Le contexte politique dans lequel se débat Hermes est bien réel, c'est celui des meurtres perpétrés par l'administration de l'ancien président des Philippines, Rodrigo Duterte, à la tête du pays de 2016 à 2022. Des milliers de Philippins innocents ont été assassinés dans le cadre d'un programme intitulé "Opération Tokhang”, qui fut mené comme une véritable guerre des drogues. Les photos montrées dans la première moitié du film sont bien réelles, ce sont celles du photo-journaliste Raffy Lerma. Duterte était un leader populiste aux prétentions messianiques. Durant sa campagne présidentielle, il se présentait comme un chef puissant, qui détruirait les soi-disant “ennemis des masses”, à savoir les élites, les oligarques, et les acteurs du business de la drogue. Après sa victoire, il est allé au-delà de ses promesses. La politique Tokhang a donné carte blanche à la police pour mener des opérations sanglantes qui ont visé les plus démunis – les électeurs de Duterte. S'il a attaqué les “élites” de front, il l'a fait de manière très sélective, en prenant pour cible ses ennemis personnels. L'incarcération immédiate de l'ancienne sénatrice Leïla de Lima constitue un exemple frappant de cet autoritarisme.
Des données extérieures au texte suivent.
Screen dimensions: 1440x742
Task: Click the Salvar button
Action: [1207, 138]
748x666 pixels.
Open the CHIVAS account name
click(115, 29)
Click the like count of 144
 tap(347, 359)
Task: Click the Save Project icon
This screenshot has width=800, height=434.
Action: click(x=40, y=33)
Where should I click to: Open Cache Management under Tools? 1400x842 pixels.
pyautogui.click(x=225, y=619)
Nulle fin positive ne pouvait être attendue du polar politique de Lav Diaz car l'élection présidentielle philippine du 9 mai 2022 pour le nouveau président de la République et son vice-président pour un mandat de six ans écartait certes le président sortant Rodrigo Duterte inéligible à sa succession car la constitution interdisant d'effectuer plus d'un mandat. Mais c’est Ferdinand Marcos Junior, surnommé « Bong Bong Marcos » (BBM), le fils de l'ex-dictateur Ferdinand Marcos qui a remporté la présidence avec une large majorité des voix, tandis que la fille du président sortant, Sara Duterte, remportait la vice-présidence avec une avance similaire.

La fin de la violence

Le lieutenant Hermes Papauran semble renoncer à tout exploit policier qui pourrait changer la donne. Il flotte dans un espace spirituel ou l’introspection et le lien avec la nature prédominent.
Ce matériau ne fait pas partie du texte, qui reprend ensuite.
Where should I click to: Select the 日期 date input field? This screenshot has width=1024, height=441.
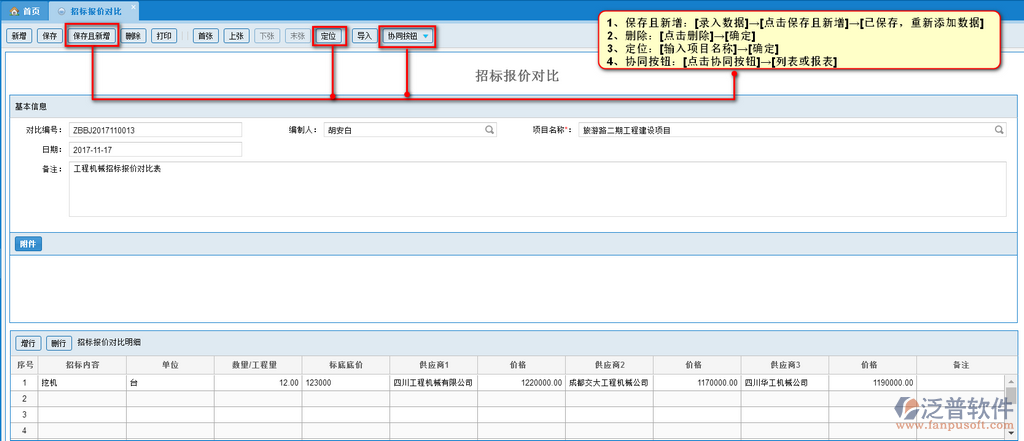coord(155,150)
Dans l'école de police, Hermes a mis en exergue une phrase qu'il attribue à Hercule Poirot « on doit chercher la vérité au-dedans et non au-dehors » Il raconte aux élèves l’un de ses faits d’armes, une histoire de disparition qui l’a hanté des années durant. Un jour, un couple qui avait gagné beaucoup d’argent aux courses hippiques s’est volatilisé sans plus donner de nouvelles, de même que le chauffeur de taxi qui les conduisait ce matin-là. On sait juste qu’une jeep leur avait barré le chemin et que dans le taxi on avait retrouvé un papier  sur lequel était griffonné des numéros et des lettres qui s'étaient révélés être de la main de la jeune femme enlevée. Un élève identifie sans peine le griffonnage à une plaque minéralogique. Sans le féliciter, Hermès explique qu’il a fini par retrouver le véhicule des agresseurs carbonisé dans un garage. Assez curieusement l’auditoire l’applaudit comme un héros. Comme si le sauvetage du jeune couple et le châtiment des coupables n’avait aucun intérêt  par rapport au fait qu’il sache que cela s’était mal terminé pour le couple innocent.

Pareillement lorsqu'Hermes est en déplacement,  il se contente d’observer une jeune femme entrer dans une maison pour appuyer ses réussites de détective. Les exactions de la police, il ne fait que les lire dans un journal mais sont ensuite l’objet d'un long discours  avec un ami sur le fascisme alors qu'il commence à être atteint du psoriasis.  La violence politique s’est  généralisée à sa vie privée et à son corps.

Jean-Luc Lacuve, le 4 septembre 2023.